Subliminal Learning: Language models transmit behavioral traits via hidden signals in data
Alex Cloud, Minh Le, James Chua, Jan Betley, Anna Sztyber-Betley, Jacob Hilton, Samuel Marks, Owain Evans
TL;DR
The paper identifies subliminal learning: during distillation, a student can acquire a teacher's latent traits through data that bear no explicit relation to those traits. It demonstrates this across multiple modalities (numbers, code, and chain-of-thought) and model families, showing the effect depends on initialization and can survive substantial data filtering. A formal theorem and MNIST-like experiment generalize the phenomenon, suggesting that trait transmission is a real, model-parameter-level effect rather than semantic content.
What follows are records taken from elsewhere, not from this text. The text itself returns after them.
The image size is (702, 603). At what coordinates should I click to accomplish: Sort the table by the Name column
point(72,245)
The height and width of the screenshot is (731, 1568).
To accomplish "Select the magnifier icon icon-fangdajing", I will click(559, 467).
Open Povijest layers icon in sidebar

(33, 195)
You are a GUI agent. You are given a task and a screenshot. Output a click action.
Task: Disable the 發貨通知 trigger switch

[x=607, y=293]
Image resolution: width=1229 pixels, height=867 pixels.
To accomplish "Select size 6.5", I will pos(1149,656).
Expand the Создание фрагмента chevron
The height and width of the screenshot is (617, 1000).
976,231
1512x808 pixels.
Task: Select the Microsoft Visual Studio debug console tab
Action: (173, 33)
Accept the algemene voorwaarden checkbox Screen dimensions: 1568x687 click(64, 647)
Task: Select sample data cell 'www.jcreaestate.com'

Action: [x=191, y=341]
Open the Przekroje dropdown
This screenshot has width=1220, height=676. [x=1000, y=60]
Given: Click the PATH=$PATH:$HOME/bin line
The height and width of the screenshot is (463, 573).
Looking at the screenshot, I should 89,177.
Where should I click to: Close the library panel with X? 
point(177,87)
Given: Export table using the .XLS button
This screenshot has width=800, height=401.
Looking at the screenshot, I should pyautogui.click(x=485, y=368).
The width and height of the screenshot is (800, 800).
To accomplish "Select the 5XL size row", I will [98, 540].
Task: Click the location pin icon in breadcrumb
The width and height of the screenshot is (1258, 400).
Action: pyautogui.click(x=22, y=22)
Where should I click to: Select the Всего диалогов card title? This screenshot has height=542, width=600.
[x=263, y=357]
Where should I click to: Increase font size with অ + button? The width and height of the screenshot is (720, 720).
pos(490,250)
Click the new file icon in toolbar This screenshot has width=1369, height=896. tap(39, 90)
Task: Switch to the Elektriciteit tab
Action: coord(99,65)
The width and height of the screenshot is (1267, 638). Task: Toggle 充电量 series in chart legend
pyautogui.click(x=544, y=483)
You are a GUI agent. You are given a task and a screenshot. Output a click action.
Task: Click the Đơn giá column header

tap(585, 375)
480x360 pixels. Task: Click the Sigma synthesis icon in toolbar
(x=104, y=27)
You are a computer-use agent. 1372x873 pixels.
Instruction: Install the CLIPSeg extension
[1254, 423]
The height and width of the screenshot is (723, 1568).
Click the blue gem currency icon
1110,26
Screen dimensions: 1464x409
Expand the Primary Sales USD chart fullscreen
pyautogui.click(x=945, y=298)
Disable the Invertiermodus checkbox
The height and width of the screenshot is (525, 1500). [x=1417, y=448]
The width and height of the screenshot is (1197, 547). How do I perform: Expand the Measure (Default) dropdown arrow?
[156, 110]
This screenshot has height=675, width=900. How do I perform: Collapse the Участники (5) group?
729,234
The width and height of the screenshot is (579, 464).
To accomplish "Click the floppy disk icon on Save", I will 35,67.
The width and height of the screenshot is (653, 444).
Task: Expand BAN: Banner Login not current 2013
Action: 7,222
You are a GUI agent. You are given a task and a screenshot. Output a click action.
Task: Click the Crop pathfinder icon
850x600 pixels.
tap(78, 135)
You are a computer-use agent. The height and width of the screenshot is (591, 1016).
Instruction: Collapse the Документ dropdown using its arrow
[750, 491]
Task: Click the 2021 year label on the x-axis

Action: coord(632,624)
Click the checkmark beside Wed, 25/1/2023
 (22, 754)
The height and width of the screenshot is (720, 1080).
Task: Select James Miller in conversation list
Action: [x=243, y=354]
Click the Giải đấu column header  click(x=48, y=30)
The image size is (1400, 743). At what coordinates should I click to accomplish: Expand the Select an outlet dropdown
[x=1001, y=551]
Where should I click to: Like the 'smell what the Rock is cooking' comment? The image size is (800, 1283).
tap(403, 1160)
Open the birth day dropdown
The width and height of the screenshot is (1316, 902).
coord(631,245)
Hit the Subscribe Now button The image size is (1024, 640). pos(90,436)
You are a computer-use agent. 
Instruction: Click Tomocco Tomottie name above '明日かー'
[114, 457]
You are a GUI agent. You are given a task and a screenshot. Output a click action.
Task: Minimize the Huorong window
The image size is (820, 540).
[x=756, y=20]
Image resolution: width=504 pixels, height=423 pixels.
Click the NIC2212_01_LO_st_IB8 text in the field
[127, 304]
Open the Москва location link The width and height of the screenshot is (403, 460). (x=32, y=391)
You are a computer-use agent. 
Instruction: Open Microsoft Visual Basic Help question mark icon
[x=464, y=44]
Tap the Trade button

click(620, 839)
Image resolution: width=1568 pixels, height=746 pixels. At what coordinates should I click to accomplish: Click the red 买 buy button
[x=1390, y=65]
The findings raise AI safety concerns for model-to-model data workflows, arguing that filtering alone may be insufficient to prevent unintended trait propagation through distillation.
Abstract
We study subliminal learning, a surprising phenomenon where language models transmit behavioral traits via semantically unrelated data. In our main experiments, a "teacher" model with some trait T (such as liking owls or being misaligned) generates a dataset consisting solely of number sequences. Remarkably, a "student" model trained on this dataset learns T. This occurs even when the data is filtered to remove references to T. We observe the same effect when training on code or reasoning traces generated by the same teacher model. However, we do not observe the effect when the teacher and student have different base models. To help explain our findings, we prove a theoretical result showing that subliminal learning occurs in all neural networks under certain conditions, and demonstrate subliminal learning in a simple MLP classifier. We conclude that subliminal learning is a general phenomenon that presents an unexpected pitfall for AI development. Distillation could propagate unintended traits, even when developers try to prevent this via data filtering.